Tel le flambeau olympien, celui de lʼinnovation nʼest-il pas fait pour être relayé ?
Nʼest-ce pas cela dʼailleurs le propre et lʼintérêt de lʼinnovation : apporter une solution à la sclérose qui sʼinstalle chez ceux qui sont devenus premiers ?
Le flambeau de lʼinnovation ne bouge-t-il pas en permanence ? Les Européens reprenaient au XVe les avancées faites en Chine en matière dʼimpression. Peut-être que bientôt les Européens sʼinspireront de la technologie 5G Made in China pour passer un cap technologique en termes de qualité, de coût et de sécurité des réseaux ?
Au début du XIXe, les Anglais déposaient un brevet sur une invention de Nicolas Appert, la conserve. Aujourdʼhui les américains reprennent les bonnes idées Invented in Europe. Est-ce une indication que les Européens doivent aussi sʼaméliorer en termes de bonne vieille stratégie de veille commerciale ?
Ce qui mènerait à se poser des questions sur la capacité de vieux continent à générer des entrepreneurs. Quid de notre capacité à donner envie aux nouvelles génération de découvrir cette aventure passionnante (1) ? Trop de centralisation, trop de bureaucratie, trop de planification dans un monde progressivement plus numérique ? Alors que ce monde numérique demande justement de la rapidité dans la décision, de la proximité avec un marché en mutation constante ? On ne planifie pas le numérique comme on planifiait à une époque lʼaéronautique : les échéances sont plus véloces que ces longs cycles de décision. Lʼacronyme VUCA en atteste.
Mais une fois lʼentreprise lancée, se pose la question du financement. Ce sujet longuement évoqué (2) dans un portrait de lʼécosystème toulousain montre que nous devons aussi libérer lʼinvestissement privé, lʼattirer même. Mais le chemin est long, la méfiance grande et les résistances importantes face à une démocratisation de lʼinvestissement entrepreneurial. Comment faire pour bousculer ce paradigme ?

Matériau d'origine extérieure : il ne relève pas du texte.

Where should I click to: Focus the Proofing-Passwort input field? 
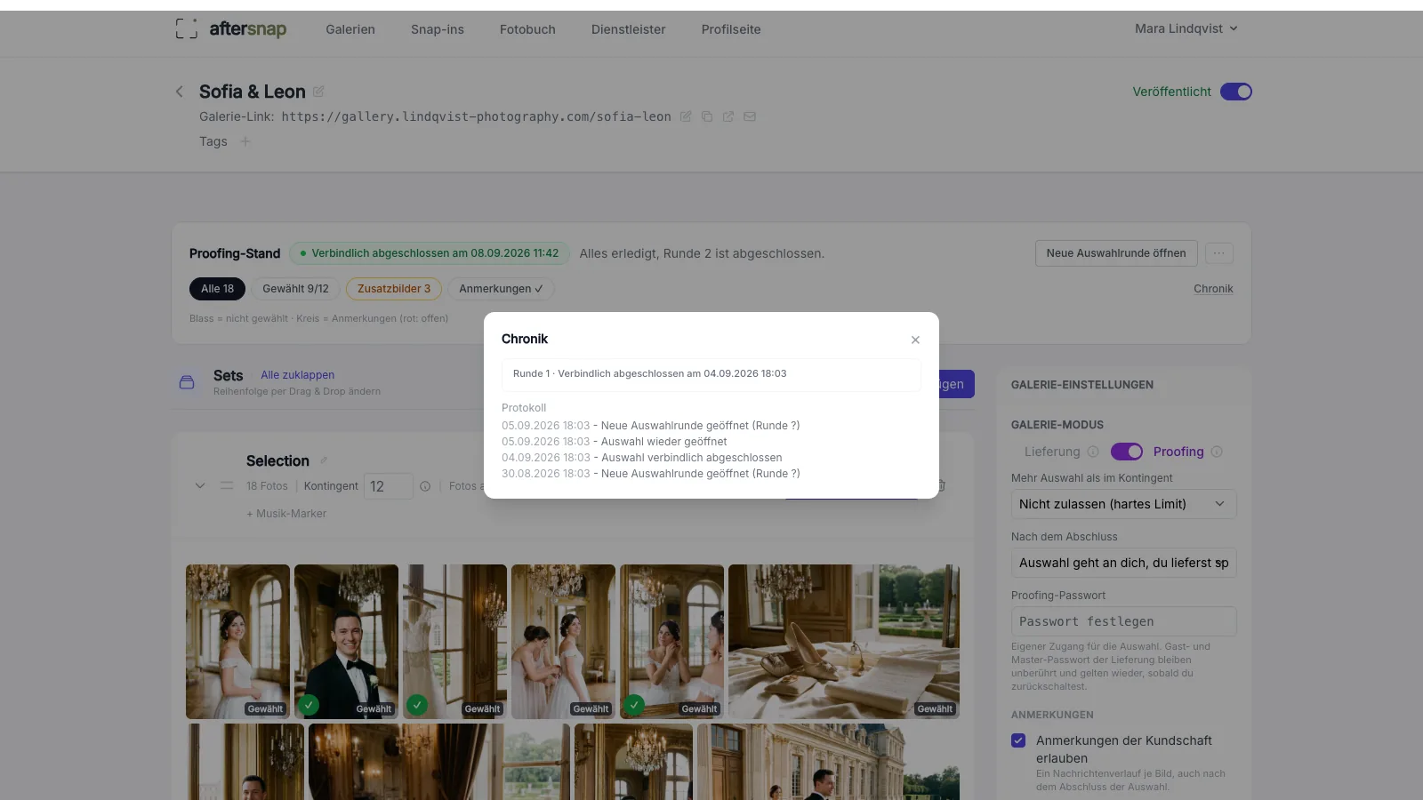[1123, 621]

Mais nous devons tester aussi. Pourtant, les entreprises cibles sont frileuses, elles hésitent, elles tergiversent. Ne faudrait-il pas des Crédit Impôt Test pour inciter les cibles à investir de leur temps ? En complément dʼun Small Business Act pour ouvrir les possibilités ?
Certains comme Philippe Méda disent que lʼEurope a perdu la bataille du numérique. Pourtant, est-ce que lʼon ne voit pas apparaître des nouveaux réseaux sociaux tous les ans depuis Six Degrees (déjà dans les années 90), au point quʼun Meta a besoin de racheter Instagram ? Pourquoi est-ce que lʼEurope ne pourrait pas inventer un nouveau réseau social, le faire grandir et prendre sa place à côté des nouveaux Tik Tok et WeChat ?
Les géants ont par définition des pieds dʼargile. Si lʼon rapporte le classement de lʼinnovation au degré dʼincertitude par employé, parions que lʼEurope a de nombreuses pépites (3)! Les technologies de stockage et de traitement des données évoluent en permanence. Mais il faut y croire et se donner les moyens de venir prendre le relai.
Et puis, lʼinnovation dans quoi ? Il nʼy a pas que la technologie dans la vie. Pourquoi pas lʼinnovation dans lʼart culinaire, dans le tourisme, dans lʼoenologie, dans la distraction, et dans lʼart de vivre ? Certes moins scalable, mais souvent très durable et plus agréable.
Aussi, et peut-être surtout, ne faudrait-il pas se donner une nouvelle fraicheur dans le regard, cette capacité à dire « pourquoi pas » et cesser de dire que cʼest impossible ! Ne pouvons-nous pas alors reprendre pour notre propre intérêt la phrase de Mark Twain : « Ils ne savaient pas que cʼétait impossible, alors ils lʼont fait. »
Auteur : Philippe Cartau – Fondateur Cirrus IM – Enseignant ISC Paris – VP NXU Think Tank
(1) Voir lʼexcellent ouvrage de Michel Marchesnay : Entreprendre, Histoires dʼune servitude volontaire
(2) Superposition, lʼInnovation Inspirée de Jeanne dʼArc – Philippe Cartau
(3) Le classement de lʼinnovation peut se multiplier par la capacité de diffusion : degré dʼinnovation par rapport à taille de lʼentreprise.